- REQUIRED WORK
Every record below is to be restated word for word.

- STUDY MATERIAL

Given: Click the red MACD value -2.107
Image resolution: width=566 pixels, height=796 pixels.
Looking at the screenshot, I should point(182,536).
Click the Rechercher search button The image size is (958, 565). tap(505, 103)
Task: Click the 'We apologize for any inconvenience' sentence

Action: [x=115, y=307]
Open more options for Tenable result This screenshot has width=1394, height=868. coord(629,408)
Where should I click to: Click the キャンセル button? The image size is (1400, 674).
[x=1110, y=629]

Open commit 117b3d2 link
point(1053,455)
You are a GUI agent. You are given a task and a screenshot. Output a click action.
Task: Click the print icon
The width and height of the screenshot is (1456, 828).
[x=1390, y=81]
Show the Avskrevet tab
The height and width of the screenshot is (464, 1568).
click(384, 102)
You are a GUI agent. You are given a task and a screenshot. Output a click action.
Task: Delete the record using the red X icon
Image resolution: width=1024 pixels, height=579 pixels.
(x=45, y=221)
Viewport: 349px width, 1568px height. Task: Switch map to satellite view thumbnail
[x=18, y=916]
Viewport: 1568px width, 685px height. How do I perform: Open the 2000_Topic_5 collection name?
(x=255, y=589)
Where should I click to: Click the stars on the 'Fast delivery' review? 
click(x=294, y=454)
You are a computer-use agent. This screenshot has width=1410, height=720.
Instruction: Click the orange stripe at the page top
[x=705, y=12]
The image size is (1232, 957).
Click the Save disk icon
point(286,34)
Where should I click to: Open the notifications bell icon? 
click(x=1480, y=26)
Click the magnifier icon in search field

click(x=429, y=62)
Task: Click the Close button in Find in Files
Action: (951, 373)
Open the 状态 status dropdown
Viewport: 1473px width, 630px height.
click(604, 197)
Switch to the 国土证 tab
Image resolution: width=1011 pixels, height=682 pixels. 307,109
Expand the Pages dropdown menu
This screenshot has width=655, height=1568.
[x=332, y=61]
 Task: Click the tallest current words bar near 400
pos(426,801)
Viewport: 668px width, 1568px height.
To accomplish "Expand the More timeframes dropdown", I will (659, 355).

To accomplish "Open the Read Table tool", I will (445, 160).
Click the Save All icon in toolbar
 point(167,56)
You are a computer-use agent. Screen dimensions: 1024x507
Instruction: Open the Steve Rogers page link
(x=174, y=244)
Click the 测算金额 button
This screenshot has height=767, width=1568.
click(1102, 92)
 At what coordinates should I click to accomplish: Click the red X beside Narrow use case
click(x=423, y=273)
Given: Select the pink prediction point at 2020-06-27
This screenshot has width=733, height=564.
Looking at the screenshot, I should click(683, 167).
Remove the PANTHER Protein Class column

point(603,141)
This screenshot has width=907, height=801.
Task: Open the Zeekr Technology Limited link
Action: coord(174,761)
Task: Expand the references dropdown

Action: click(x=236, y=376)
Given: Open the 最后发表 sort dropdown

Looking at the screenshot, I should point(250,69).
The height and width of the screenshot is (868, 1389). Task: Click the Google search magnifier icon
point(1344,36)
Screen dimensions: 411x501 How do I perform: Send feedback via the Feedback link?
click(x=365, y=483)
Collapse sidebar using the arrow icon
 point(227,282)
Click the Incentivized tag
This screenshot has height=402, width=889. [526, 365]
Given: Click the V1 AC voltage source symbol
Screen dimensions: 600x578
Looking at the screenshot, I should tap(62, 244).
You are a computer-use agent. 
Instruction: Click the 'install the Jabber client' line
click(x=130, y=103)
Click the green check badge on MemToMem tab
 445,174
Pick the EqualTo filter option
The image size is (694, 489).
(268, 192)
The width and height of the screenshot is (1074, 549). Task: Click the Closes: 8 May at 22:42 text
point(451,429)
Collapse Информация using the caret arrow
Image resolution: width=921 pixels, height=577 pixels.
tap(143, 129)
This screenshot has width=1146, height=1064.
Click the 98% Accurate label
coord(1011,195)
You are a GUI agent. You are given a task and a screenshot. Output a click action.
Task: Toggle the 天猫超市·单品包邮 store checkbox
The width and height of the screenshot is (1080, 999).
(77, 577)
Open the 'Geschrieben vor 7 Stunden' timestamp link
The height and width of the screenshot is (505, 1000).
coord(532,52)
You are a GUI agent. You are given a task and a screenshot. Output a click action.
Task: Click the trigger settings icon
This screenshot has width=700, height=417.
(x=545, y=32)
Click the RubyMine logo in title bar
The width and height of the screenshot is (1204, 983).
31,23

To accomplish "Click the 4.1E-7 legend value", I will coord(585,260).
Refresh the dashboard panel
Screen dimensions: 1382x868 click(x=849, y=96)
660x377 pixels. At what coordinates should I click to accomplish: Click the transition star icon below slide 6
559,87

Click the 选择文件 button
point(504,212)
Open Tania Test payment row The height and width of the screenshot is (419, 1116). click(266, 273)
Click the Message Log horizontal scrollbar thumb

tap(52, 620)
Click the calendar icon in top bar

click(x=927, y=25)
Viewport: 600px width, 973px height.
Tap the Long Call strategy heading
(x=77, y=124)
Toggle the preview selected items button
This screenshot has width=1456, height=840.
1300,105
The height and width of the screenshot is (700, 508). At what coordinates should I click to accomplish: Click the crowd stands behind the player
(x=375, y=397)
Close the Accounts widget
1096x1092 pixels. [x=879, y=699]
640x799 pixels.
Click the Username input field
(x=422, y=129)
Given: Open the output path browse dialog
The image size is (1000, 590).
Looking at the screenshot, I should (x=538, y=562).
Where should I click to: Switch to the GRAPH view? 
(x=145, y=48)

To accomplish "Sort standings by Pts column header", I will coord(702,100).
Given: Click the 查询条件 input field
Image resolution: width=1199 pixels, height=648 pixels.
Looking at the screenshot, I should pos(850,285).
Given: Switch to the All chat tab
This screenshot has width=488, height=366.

- YOUR RESPONSE
Given: Click the red MACD value -2.107
Image resolution: width=566 pixels, height=796 pixels.
Looking at the screenshot, I should point(182,536).
Click the Rechercher search button The image size is (958, 565). tap(505, 103)
Task: Click the 'We apologize for any inconvenience' sentence

Action: [x=115, y=307]
Open more options for Tenable result This screenshot has width=1394, height=868. coord(629,408)
Where should I click to: Click the キャンセル button? The image size is (1400, 674).
[x=1110, y=629]

Open commit 117b3d2 link
point(1053,455)
You are a GUI agent. You are given a task and a screenshot. Output a click action.
Task: Click the print icon
The width and height of the screenshot is (1456, 828).
[x=1390, y=81]
Show the Avskrevet tab
The height and width of the screenshot is (464, 1568).
click(384, 102)
You are a GUI agent. You are given a task and a screenshot. Output a click action.
Task: Delete the record using the red X icon
Image resolution: width=1024 pixels, height=579 pixels.
(x=45, y=221)
Viewport: 349px width, 1568px height. Task: Switch map to satellite view thumbnail
[x=18, y=916]
Viewport: 1568px width, 685px height. How do I perform: Open the 2000_Topic_5 collection name?
(x=255, y=589)
Where should I click to: Click the stars on the 'Fast delivery' review? 
click(x=294, y=454)
You are a computer-use agent. This screenshot has width=1410, height=720.
Instruction: Click the orange stripe at the page top
[x=705, y=12]
The image size is (1232, 957).
Click the Save disk icon
point(286,34)
Where should I click to: Open the notifications bell icon? 
click(x=1480, y=26)
Click the magnifier icon in search field

click(x=429, y=62)
Task: Click the Close button in Find in Files
Action: (951, 373)
Open the 状态 status dropdown
Viewport: 1473px width, 630px height.
click(604, 197)
Switch to the 国土证 tab
Image resolution: width=1011 pixels, height=682 pixels. 307,109
Expand the Pages dropdown menu
This screenshot has width=655, height=1568.
[x=332, y=61]
 Task: Click the tallest current words bar near 400
pos(426,801)
Viewport: 668px width, 1568px height.
To accomplish "Expand the More timeframes dropdown", I will (659, 355).

To accomplish "Open the Read Table tool", I will (445, 160).
Click the Save All icon in toolbar
 point(167,56)
You are a computer-use agent. Screen dimensions: 1024x507
Instruction: Open the Steve Rogers page link
(x=174, y=244)
Click the 测算金额 button
This screenshot has height=767, width=1568.
click(1102, 92)
 At what coordinates should I click to accomplish: Click the red X beside Narrow use case
click(x=423, y=273)
Given: Select the pink prediction point at 2020-06-27
This screenshot has width=733, height=564.
Looking at the screenshot, I should click(683, 167).
Remove the PANTHER Protein Class column

point(603,141)
This screenshot has width=907, height=801.
Task: Open the Zeekr Technology Limited link
Action: coord(174,761)
Task: Expand the references dropdown

Action: click(x=236, y=376)
Given: Open the 最后发表 sort dropdown

Looking at the screenshot, I should point(250,69).
The height and width of the screenshot is (868, 1389). Task: Click the Google search magnifier icon
point(1344,36)
Screen dimensions: 411x501 How do I perform: Send feedback via the Feedback link?
click(x=365, y=483)
Collapse sidebar using the arrow icon
 point(227,282)
Click the Incentivized tag
This screenshot has height=402, width=889. [526, 365]
Given: Click the V1 AC voltage source symbol
Screen dimensions: 600x578
Looking at the screenshot, I should tap(62, 244).
You are a computer-use agent. 
Instruction: Click the 'install the Jabber client' line
click(x=130, y=103)
Click the green check badge on MemToMem tab
 445,174
Pick the EqualTo filter option
The image size is (694, 489).
(268, 192)
The width and height of the screenshot is (1074, 549). Task: Click the Closes: 8 May at 22:42 text
point(451,429)
Collapse Информация using the caret arrow
Image resolution: width=921 pixels, height=577 pixels.
tap(143, 129)
This screenshot has width=1146, height=1064.
Click the 98% Accurate label
coord(1011,195)
You are a GUI agent. You are given a task and a screenshot. Output a click action.
Task: Toggle the 天猫超市·单品包邮 store checkbox
The width and height of the screenshot is (1080, 999).
(77, 577)
Open the 'Geschrieben vor 7 Stunden' timestamp link
The height and width of the screenshot is (505, 1000).
coord(532,52)
You are a GUI agent. You are given a task and a screenshot. Output a click action.
Task: Click the trigger settings icon
This screenshot has width=700, height=417.
(x=545, y=32)
Click the RubyMine logo in title bar
The width and height of the screenshot is (1204, 983).
31,23

To accomplish "Click the 4.1E-7 legend value", I will coord(585,260).
Refresh the dashboard panel
Screen dimensions: 1382x868 click(x=849, y=96)
660x377 pixels. At what coordinates should I click to accomplish: Click the transition star icon below slide 6
559,87

Click the 选择文件 button
point(504,212)
Open Tania Test payment row The height and width of the screenshot is (419, 1116). click(266, 273)
Click the Message Log horizontal scrollbar thumb

tap(52, 620)
Click the calendar icon in top bar

click(x=927, y=25)
Viewport: 600px width, 973px height.
Tap the Long Call strategy heading
(x=77, y=124)
Toggle the preview selected items button
This screenshot has width=1456, height=840.
1300,105
The height and width of the screenshot is (700, 508). At what coordinates should I click to accomplish: Click the crowd stands behind the player
(x=375, y=397)
Close the Accounts widget
1096x1092 pixels. [x=879, y=699]
640x799 pixels.
Click the Username input field
(x=422, y=129)
Given: Open the output path browse dialog
The image size is (1000, 590).
Looking at the screenshot, I should (x=538, y=562).
Where should I click to: Switch to the GRAPH view? 
(x=145, y=48)

To accomplish "Sort standings by Pts column header", I will coord(702,100).
Given: Click the 查询条件 input field
Image resolution: width=1199 pixels, height=648 pixels.
Looking at the screenshot, I should pos(850,285).
Given: Switch to the All chat tab
This screenshot has width=488, height=366.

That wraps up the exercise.